● **Material for the task**:
......
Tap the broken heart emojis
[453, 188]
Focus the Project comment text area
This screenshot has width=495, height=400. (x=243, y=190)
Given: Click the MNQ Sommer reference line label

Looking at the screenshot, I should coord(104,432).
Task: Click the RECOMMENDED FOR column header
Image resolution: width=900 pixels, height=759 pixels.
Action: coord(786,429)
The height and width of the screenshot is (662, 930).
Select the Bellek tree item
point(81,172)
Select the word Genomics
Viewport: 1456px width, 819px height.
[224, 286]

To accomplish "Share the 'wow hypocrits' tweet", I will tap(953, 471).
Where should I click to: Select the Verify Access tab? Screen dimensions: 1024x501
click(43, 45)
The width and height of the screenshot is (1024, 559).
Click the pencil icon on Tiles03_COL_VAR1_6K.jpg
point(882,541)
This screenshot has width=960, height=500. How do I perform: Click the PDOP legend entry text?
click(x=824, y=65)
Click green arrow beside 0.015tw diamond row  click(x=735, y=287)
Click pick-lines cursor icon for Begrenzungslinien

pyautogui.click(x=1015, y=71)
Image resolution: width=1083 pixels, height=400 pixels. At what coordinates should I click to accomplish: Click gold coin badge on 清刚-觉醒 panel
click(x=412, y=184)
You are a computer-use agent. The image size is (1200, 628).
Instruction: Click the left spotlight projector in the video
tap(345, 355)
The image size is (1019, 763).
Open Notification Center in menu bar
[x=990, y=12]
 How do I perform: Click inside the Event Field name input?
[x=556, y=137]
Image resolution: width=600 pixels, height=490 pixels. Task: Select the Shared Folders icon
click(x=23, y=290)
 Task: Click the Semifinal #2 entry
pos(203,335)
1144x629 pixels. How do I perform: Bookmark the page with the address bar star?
......
● **Try it**: Each line from the top of the data, up to and including the line that contains "The height and", should be set down exactly.

● **Result of the exercise**:
Tap the broken heart emojis
[453, 188]
Focus the Project comment text area
This screenshot has width=495, height=400. (x=243, y=190)
Given: Click the MNQ Sommer reference line label

Looking at the screenshot, I should coord(104,432).
Task: Click the RECOMMENDED FOR column header
Image resolution: width=900 pixels, height=759 pixels.
Action: coord(786,429)
The height and width of the screenshot is (662, 930).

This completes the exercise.